Change on a macro scale is addressed by Rob Dunn in A Natural History of the Future: What the Laws of Biology Tell Us About the Destiny of the Human Species:
• “More than half the Earth is now covered by ecosystems we have created.” Animals have to live somewhere or perish, so they adapt. The ecologies that we have created have become biological experiments equivalent to Darwin’s Galapagos Islands.
• “The minimum area for a snail to evolve a new species is tiny—less than a square kilometre, roughly the size of Tesla’s factory in Fremont, California.”
• The range of bedbugs, houseflies, centipedes, rats, bats, pigeons, parrots, crows, cockroaches, fungi, ants, and spiders are all expanding to live in the environments that we have created. We also move them around the planet, thanks to our transportation systems.
As we change environments, they, in turn, change us and how we live. Some shorelines have become unsafe places to live due to rising ocean levels and storm surges. The increasing intensity of rainfalls is making river valleys prone to flooding and hillsides subject to landslides. Even villages, towns and cities are experiencing unanticipated deluges that inundate streets, shops, homes and subways—note Valencia in Spain where cars were being washed down its streets by a year’s rainfall in a day. And once appealing places to live, such as Florida, are now being so buffeted by the intensity and frequency of storms that people are leaving—some had escaped to the Appalachian states where they were recently devastated by a deluge of 150 trillion litres of rain, the equivalent volume of 60 million olympic swimming pools of water. Other places, once prized for their warm and dry summer weather, are becoming too drought stressed and too hot for comfort.

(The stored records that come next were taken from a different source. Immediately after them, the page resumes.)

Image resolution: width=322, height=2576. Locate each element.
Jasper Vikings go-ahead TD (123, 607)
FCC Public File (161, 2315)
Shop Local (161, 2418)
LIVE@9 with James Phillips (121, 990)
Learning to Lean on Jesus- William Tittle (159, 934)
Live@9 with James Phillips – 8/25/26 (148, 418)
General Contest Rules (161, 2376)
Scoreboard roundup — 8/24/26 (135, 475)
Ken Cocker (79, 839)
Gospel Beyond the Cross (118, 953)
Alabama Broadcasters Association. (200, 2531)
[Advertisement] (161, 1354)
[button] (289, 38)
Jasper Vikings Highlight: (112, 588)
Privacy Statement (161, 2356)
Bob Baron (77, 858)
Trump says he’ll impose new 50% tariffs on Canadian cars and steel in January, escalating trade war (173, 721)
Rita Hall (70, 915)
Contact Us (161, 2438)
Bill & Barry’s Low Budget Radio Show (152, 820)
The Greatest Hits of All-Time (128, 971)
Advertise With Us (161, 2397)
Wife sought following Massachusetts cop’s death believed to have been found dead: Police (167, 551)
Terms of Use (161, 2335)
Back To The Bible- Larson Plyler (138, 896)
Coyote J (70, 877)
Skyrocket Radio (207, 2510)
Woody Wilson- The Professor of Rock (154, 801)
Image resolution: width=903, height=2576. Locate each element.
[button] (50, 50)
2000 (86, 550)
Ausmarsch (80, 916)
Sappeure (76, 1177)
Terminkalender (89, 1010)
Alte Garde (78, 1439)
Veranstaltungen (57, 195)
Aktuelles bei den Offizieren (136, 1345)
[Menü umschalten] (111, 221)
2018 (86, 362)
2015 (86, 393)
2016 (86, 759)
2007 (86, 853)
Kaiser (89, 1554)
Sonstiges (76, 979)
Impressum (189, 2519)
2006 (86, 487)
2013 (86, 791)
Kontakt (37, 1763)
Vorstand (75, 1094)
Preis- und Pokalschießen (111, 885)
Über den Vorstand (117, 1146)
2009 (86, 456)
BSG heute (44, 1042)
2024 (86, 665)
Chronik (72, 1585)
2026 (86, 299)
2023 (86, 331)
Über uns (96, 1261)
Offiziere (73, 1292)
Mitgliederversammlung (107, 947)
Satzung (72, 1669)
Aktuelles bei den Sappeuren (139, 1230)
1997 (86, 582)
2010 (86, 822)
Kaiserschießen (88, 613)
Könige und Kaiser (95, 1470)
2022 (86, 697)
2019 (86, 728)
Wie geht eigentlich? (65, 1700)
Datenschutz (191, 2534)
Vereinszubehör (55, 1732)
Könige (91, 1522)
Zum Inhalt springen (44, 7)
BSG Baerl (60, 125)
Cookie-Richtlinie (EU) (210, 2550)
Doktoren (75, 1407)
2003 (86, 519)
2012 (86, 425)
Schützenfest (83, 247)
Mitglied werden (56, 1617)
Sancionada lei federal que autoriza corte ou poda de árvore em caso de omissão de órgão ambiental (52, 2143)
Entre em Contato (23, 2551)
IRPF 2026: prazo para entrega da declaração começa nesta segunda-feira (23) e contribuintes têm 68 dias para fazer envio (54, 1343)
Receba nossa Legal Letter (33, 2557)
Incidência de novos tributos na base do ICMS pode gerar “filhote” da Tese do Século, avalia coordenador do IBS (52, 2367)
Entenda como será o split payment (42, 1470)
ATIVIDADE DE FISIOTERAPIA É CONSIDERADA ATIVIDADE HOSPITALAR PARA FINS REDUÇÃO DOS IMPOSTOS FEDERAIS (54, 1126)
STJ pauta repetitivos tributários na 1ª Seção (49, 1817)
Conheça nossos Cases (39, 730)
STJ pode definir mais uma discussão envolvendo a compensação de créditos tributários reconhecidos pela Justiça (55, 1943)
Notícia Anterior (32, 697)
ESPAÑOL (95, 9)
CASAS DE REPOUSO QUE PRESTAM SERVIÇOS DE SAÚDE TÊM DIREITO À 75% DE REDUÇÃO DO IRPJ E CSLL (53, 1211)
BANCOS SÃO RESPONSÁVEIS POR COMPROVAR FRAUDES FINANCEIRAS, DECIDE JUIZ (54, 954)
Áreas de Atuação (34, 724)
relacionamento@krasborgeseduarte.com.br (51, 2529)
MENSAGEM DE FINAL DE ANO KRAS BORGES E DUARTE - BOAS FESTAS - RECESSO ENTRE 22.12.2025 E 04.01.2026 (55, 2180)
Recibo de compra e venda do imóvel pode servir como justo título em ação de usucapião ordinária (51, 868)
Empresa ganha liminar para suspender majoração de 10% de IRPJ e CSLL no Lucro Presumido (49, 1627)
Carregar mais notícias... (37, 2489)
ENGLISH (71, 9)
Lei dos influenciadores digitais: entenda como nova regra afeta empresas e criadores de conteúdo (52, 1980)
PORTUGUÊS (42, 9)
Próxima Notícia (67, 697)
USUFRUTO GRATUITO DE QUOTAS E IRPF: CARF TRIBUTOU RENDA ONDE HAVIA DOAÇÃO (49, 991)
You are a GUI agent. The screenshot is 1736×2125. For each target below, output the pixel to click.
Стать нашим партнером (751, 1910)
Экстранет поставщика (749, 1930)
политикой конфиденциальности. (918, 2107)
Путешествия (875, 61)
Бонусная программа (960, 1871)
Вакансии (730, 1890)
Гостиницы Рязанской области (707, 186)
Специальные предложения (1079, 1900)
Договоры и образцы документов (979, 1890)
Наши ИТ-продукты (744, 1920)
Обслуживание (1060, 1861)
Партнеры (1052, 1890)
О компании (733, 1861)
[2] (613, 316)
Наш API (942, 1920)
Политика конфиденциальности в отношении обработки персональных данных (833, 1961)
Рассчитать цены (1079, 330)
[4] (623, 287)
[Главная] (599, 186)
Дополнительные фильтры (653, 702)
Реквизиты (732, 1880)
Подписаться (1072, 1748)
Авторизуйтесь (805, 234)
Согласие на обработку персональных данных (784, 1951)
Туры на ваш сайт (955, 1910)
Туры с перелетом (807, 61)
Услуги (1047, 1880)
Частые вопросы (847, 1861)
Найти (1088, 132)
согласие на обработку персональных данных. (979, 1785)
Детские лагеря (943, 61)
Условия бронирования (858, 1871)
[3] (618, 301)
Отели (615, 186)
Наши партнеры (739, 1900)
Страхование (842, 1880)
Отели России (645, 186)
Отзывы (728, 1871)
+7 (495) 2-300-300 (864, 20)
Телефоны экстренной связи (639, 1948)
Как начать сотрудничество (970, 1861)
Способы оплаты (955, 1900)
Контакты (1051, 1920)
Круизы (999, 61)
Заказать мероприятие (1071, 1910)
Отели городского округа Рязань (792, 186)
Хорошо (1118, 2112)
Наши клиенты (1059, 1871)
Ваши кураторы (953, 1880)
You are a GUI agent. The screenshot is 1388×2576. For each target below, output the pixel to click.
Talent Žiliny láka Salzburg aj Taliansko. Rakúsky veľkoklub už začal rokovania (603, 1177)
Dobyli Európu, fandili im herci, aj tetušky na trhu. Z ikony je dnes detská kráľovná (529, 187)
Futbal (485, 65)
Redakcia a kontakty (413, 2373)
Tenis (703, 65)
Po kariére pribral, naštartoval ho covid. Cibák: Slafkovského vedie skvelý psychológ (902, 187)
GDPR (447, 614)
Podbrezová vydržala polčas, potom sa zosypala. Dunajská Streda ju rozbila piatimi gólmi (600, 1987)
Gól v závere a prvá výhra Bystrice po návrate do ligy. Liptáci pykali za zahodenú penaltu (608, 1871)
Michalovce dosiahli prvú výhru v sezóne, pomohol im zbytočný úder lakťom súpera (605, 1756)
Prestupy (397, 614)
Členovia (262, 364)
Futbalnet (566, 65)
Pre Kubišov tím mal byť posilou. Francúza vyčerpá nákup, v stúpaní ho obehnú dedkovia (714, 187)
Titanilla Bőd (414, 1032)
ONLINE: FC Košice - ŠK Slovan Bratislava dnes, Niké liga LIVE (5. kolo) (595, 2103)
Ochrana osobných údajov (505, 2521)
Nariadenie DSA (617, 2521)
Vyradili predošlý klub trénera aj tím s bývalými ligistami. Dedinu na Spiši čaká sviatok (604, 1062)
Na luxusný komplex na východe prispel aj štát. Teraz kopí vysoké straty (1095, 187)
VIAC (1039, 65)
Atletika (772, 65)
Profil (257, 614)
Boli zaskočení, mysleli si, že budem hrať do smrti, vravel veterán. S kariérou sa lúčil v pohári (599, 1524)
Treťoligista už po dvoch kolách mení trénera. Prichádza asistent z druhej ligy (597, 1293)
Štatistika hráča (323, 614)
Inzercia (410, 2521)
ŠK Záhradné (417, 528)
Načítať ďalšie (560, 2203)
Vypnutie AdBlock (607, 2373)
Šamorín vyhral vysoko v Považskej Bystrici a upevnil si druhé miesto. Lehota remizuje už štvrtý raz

Escaping the ravages of climate change is becoming more and more difficult. We have chosen places to live, established our farms and towns and cities, and built the appropriate infrastructure for all this to function within a limited range of circumstances. When these circumstances change, the lottery can provide the losers with disruptive and expensive surprises.
Humans can only live within a narrow range of temperatures. We are already heating the planet sufficiently that some places are barely habitable. In six decades, assuming greenhouse gas emissions peak by 2050, 1.5 billion people are expected to be outside this “human niche” boundary where they can survive and prosper. If emissions continue at their present rate, then this population will swell to 3.5 billion.
We are setting in motion changes that we were warned about, but they didn’t register or were never believed. And, sadly, in both micro and macro measures, they are arriving sooner than all the models have predicted.